A hard smack in the face

sienna1Sienna has an awful hypo
One reason why CGM is so useful

Having talked to the Psychologist and Diabetes team about how scared I was of losing Sienna in the night I asked about CGMs (Continuous Glucose Monitors) to be told that we were doing a fab job and didn’t need one.
As encouraging as that was it didn’t help much.
I took it as a hard smack in the face because I felt my fears and the tiredness were all getting too much for me to cope with. I started looking into funding our own Dexcom CGM as a way of seeing her sugars without having to prick her fingers, without disturbing her, without me or us getting out of bed to test her. To give us both that much needed rest.
The CGM would allow a sensor to sit underneath the skin and tests the fluid, which in turn would send her sugar levels to a transmitter, in turn sending it to a handset/receiver.
Nightscout was mentioned to us right from the start of her dx (diagnosis). I had a friend overseas to talk to about how she found it with their little one. She could see her little ones sugars on her smartwatch.

I am not going to wait

xdrip
Sienna’s xDrip which I built myself

This new found technology was my way forward, I wasn’t waiting, I wanted to feel more settled and to fully be at ease in caring for Sienna but it all seemed a million miles away.
Nightscout was on the cards like a new goal I had to achieve and has now become a big part in how we care for Sienna.
I asked the team again about funding for Sienna and we were told this time that she would be funded by the NHS and that it wouldn’t cost us a penny. (How thankful are we to have an NHS system like this, but also a shame as really it does help more than they think).
But I would feel half lost if we didn’t have Nightscout.
Knowing that she would be funded we set about ordering some parts to build our own xDrip, this was the bridge between Sienna going anywhere without me and me wondering whether she was alright, say at preschool or going to see grandma, nanny and grandad, or friends and not worrying about the what if’s as I can see the what now’s.

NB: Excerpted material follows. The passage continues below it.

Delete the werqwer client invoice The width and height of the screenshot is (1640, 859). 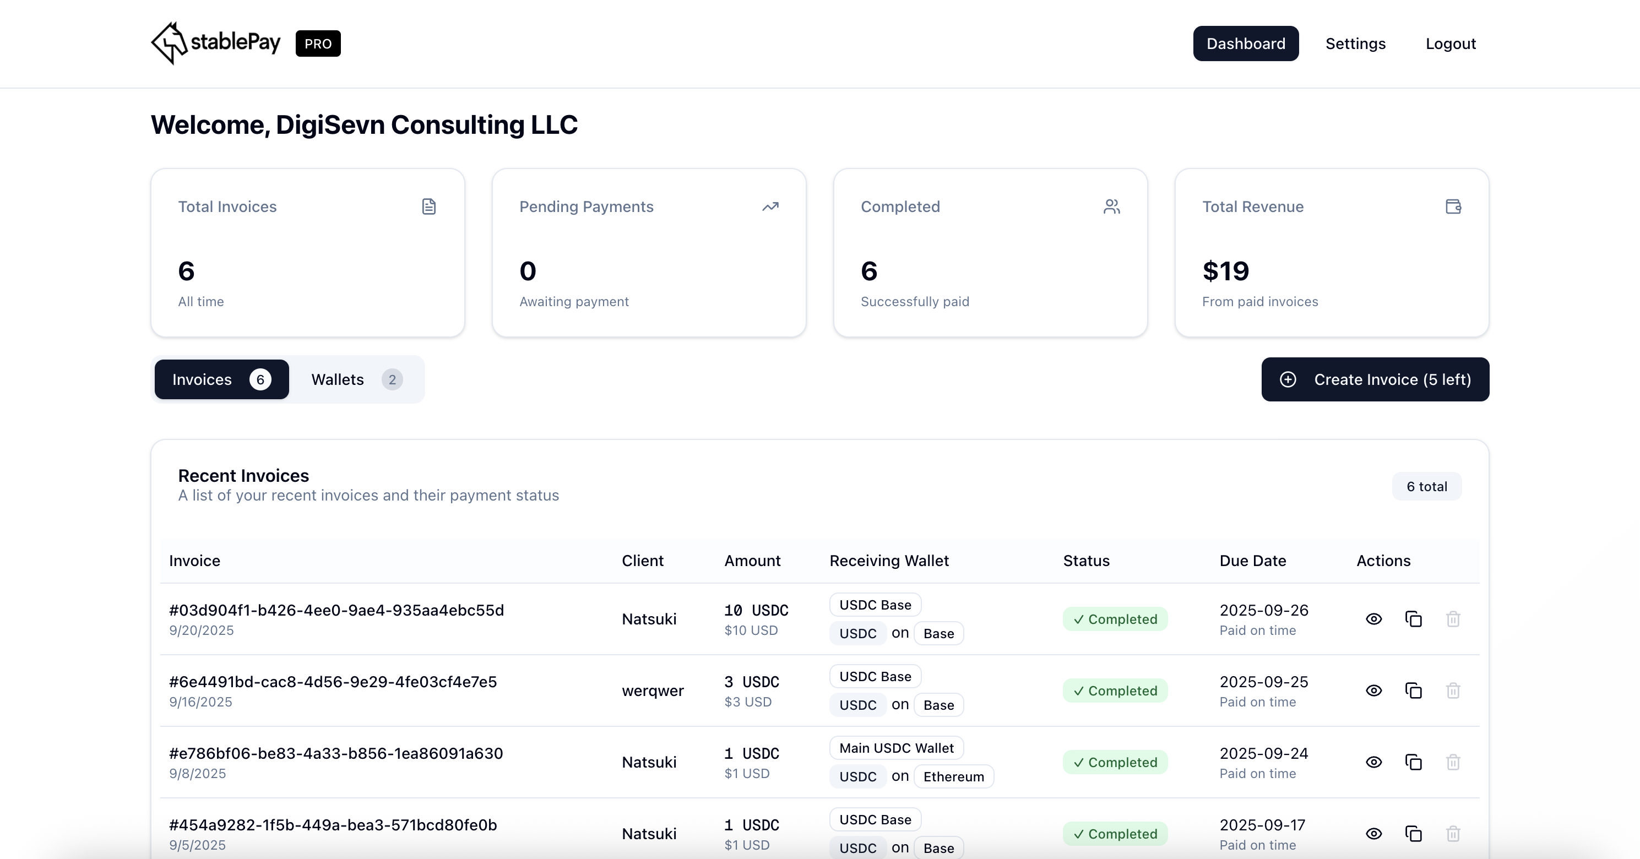pyautogui.click(x=1452, y=691)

Remotely caring for Sienna, together

xdrip3
xDrip fits nicely in a TicTac box
xdrip4

We can all be proactive in caring for Sienna as a family.
Sienna going off to preschool was a big issue for me as I felt that I would be out of control of everything. I felt that if I get it wrong I have only myself to blame, if someone else gets it wrong that would mean so much more. A mother will protect her young!! (but they are all trained in Type 1 and have a care plan).
With Nightscout I can now be sat at home knowing her sugars are fine as I can physically see them on my phone, just as good as the Dexcom, I can now leave her at total ease.
I cannot understand why the Nightscout has not been snapped up on the NHS? It should be. It gives parents that full peace of mind, it gives more than Dexcom can alone.
We waited too long to get funding to make this happen.
Parents, family, friends don’t want to wait, they have as much love for our little one as we do. It has been a massive positive for everyone and they feel more in control it’s the missing link. My advice is look into it, get it sorted, sort the levels and sort the stress that T1 as a whole brings.

Brighter days

Sienna is so brave as all our T1’s are, she makes my world a brighter place to be when I’m in her company and if she can be strong and not let it bother her then so can I. She is going to school in September and I can’t wait to watch her transition into year R and start her school Journey.
Together we will fight the T1 battle everyday but it does get easier and you start seeing the brighter side of things. Situations like how many different or unusual places have you found a used blood strip, how many times have you tried testing the wrong kid or how many times have you disposed of the food wrapper only to delve back into the bin minutes later because you haven’t checked the carbs on the back first.
But if all else fails know that you’re not alone, you really have thousands of friends all going through the exact same thing.
Thanks to all those people that made Nightscout possible for us, you really are something and beyond.